EXERCISE BRIEF
Set all the entries down again, unaltered.

┄┄┄┄┄┄┄┄┄┄┄┄┄┄┄┄┄┄┄┄

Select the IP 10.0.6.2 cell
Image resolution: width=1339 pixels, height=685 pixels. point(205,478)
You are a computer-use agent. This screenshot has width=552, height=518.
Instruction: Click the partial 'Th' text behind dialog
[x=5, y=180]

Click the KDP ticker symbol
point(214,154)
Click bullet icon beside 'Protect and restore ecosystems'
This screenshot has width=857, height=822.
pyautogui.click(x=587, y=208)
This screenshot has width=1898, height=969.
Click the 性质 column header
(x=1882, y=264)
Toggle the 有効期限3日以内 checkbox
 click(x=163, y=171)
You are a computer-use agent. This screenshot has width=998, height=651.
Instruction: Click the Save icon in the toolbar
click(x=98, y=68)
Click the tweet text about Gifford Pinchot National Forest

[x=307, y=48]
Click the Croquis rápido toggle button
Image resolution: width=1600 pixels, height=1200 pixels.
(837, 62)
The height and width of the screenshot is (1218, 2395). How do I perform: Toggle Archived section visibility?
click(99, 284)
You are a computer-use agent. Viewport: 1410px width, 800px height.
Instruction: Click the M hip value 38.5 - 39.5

┄┄┄┄┄┄┄┄┄┄┄┄┄┄┄┄┄┄┄┄

TASK RESULT
Select the IP 10.0.6.2 cell
Image resolution: width=1339 pixels, height=685 pixels. point(205,478)
You are a computer-use agent. This screenshot has width=552, height=518.
Instruction: Click the partial 'Th' text behind dialog
[x=5, y=180]

Click the KDP ticker symbol
point(214,154)
Click bullet icon beside 'Protect and restore ecosystems'
This screenshot has width=857, height=822.
pyautogui.click(x=587, y=208)
This screenshot has width=1898, height=969.
Click the 性质 column header
(x=1882, y=264)
Toggle the 有効期限3日以内 checkbox
 click(x=163, y=171)
You are a computer-use agent. This screenshot has width=998, height=651.
Instruction: Click the Save icon in the toolbar
click(x=98, y=68)
Click the tweet text about Gifford Pinchot National Forest

[x=307, y=48]
Click the Croquis rápido toggle button
Image resolution: width=1600 pixels, height=1200 pixels.
(837, 62)
The height and width of the screenshot is (1218, 2395). How do I perform: Toggle Archived section visibility?
click(99, 284)
You are a computer-use agent. Viewport: 1410px width, 800px height.
Instruction: Click the M hip value 38.5 - 39.5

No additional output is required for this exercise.